Content starts
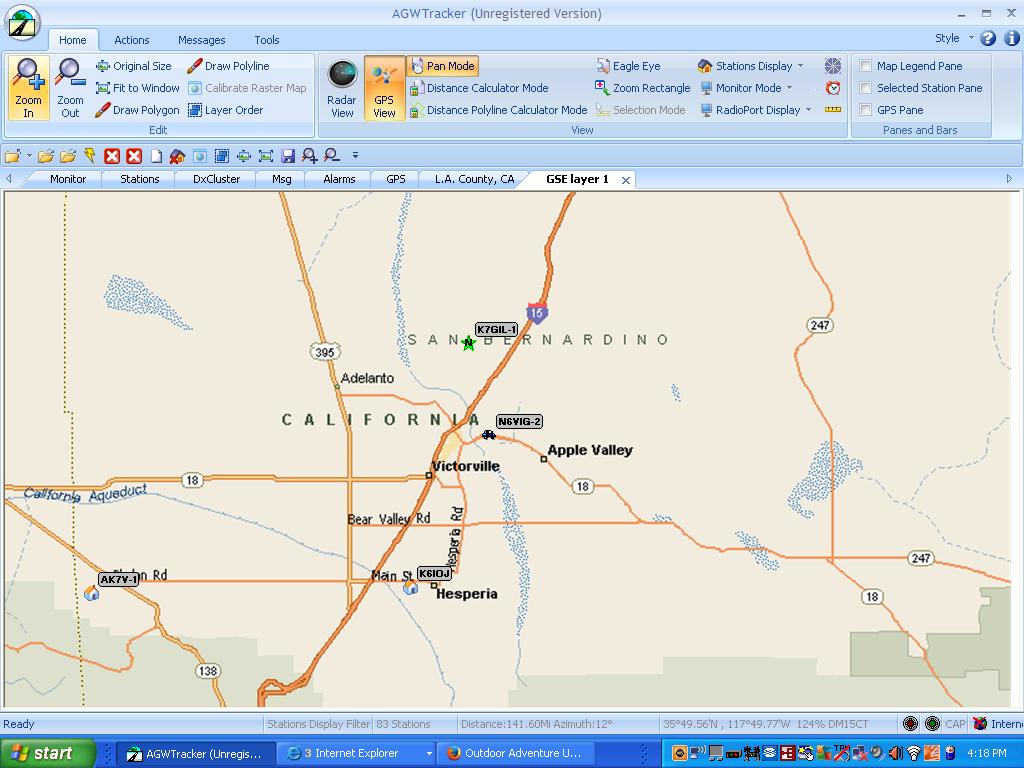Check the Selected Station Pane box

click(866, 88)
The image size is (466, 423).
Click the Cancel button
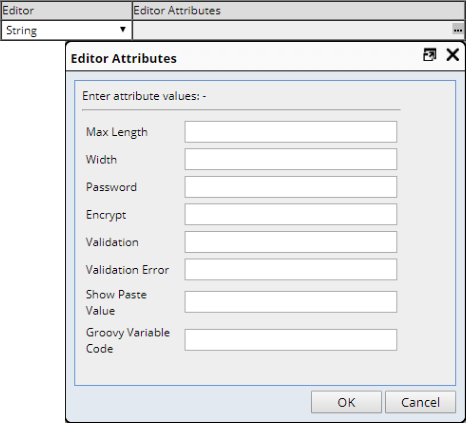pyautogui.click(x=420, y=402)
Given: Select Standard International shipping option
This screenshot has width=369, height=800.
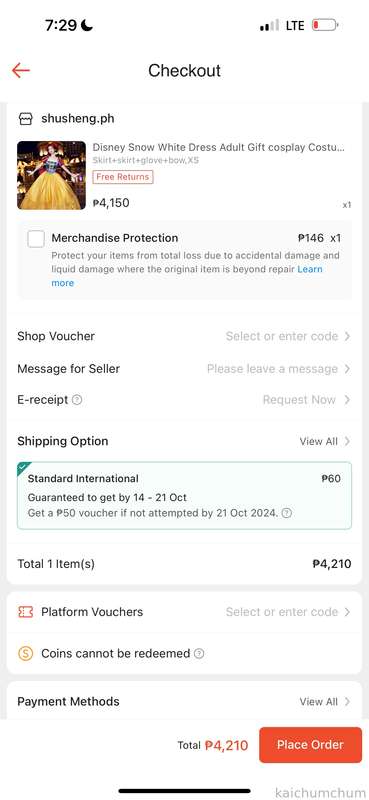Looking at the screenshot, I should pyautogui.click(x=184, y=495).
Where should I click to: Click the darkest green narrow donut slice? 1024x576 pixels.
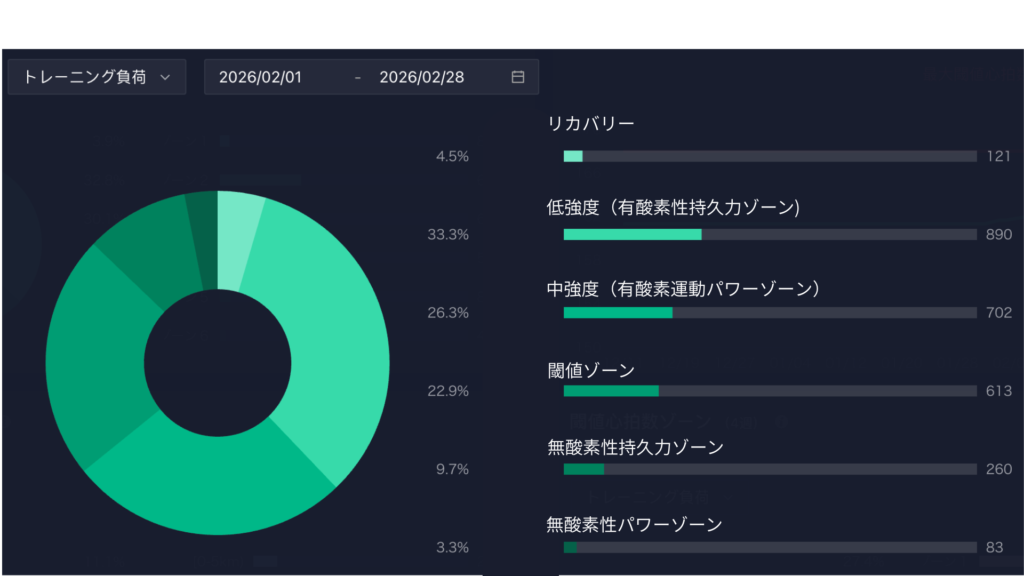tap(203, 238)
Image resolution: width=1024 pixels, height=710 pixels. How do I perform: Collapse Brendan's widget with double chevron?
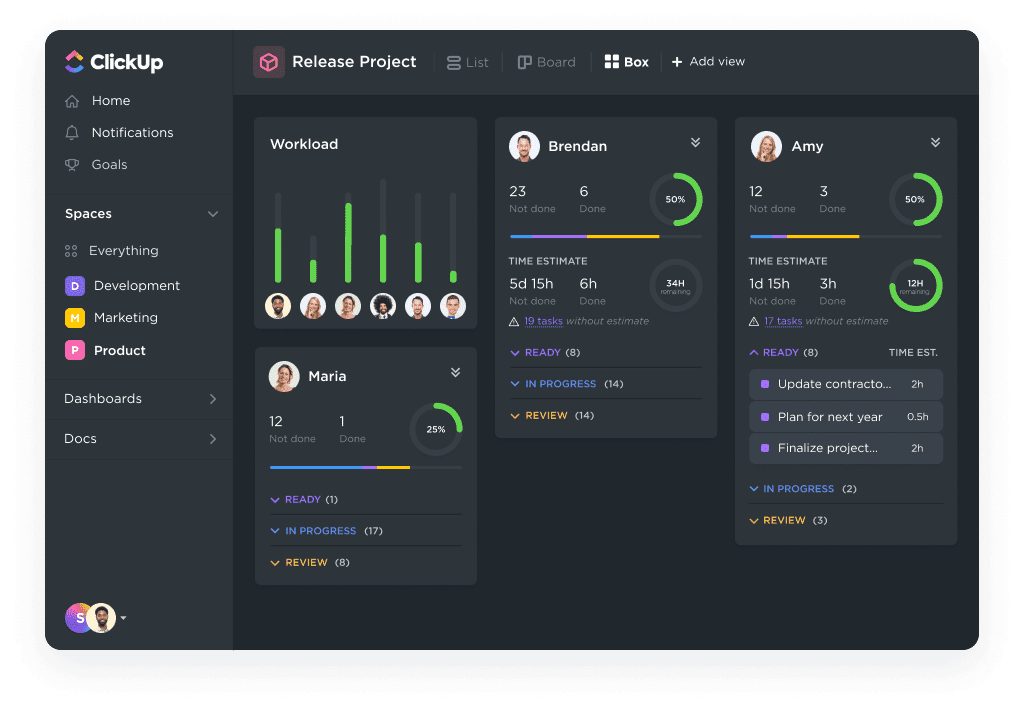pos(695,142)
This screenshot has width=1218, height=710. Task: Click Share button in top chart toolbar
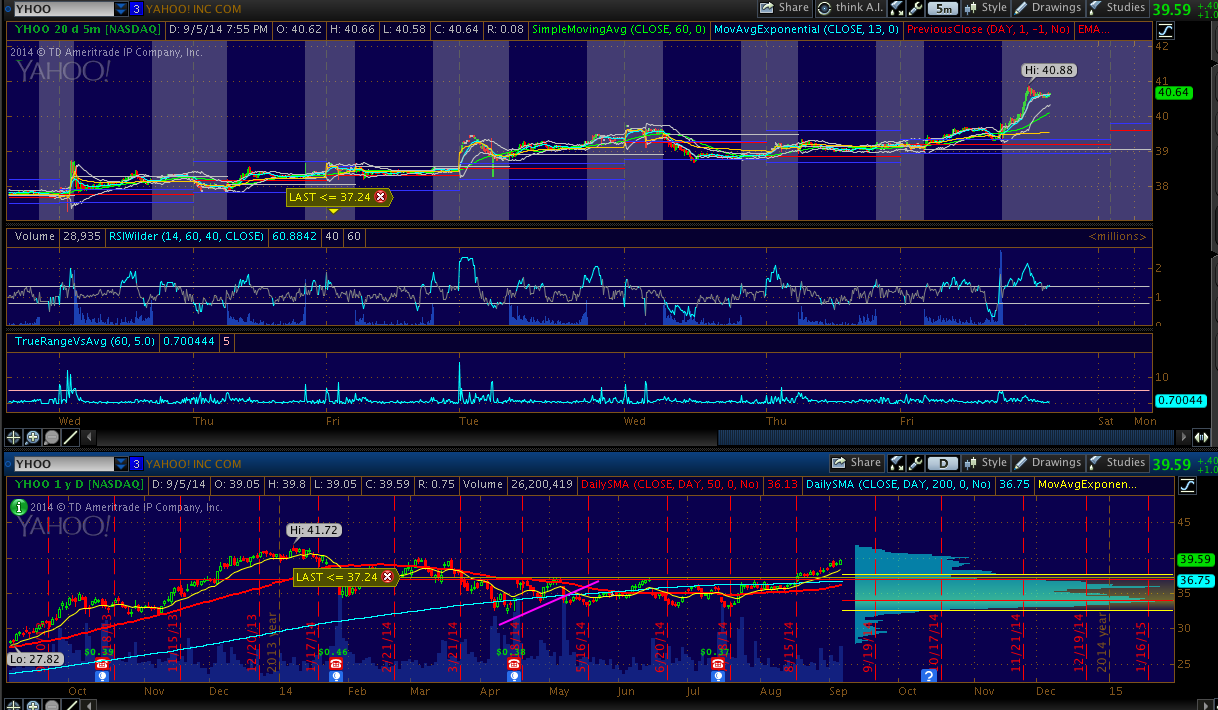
Content ends
The expected answer is the lines from the one that has "Given: Select Standard" to the end of the listing, transcribed exactly, with pictures left out and no other line added.

TASK ANSWER:
Given: Select Standard International shipping option
This screenshot has width=369, height=800.
Looking at the screenshot, I should pyautogui.click(x=184, y=495).
Where should I click to: Click the darkest green narrow donut slice? 1024x576 pixels.
tap(203, 238)
Image resolution: width=1024 pixels, height=710 pixels. How do I perform: Collapse Brendan's widget with double chevron?
pos(695,142)
This screenshot has width=1218, height=710. Task: Click Share button in top chart toolbar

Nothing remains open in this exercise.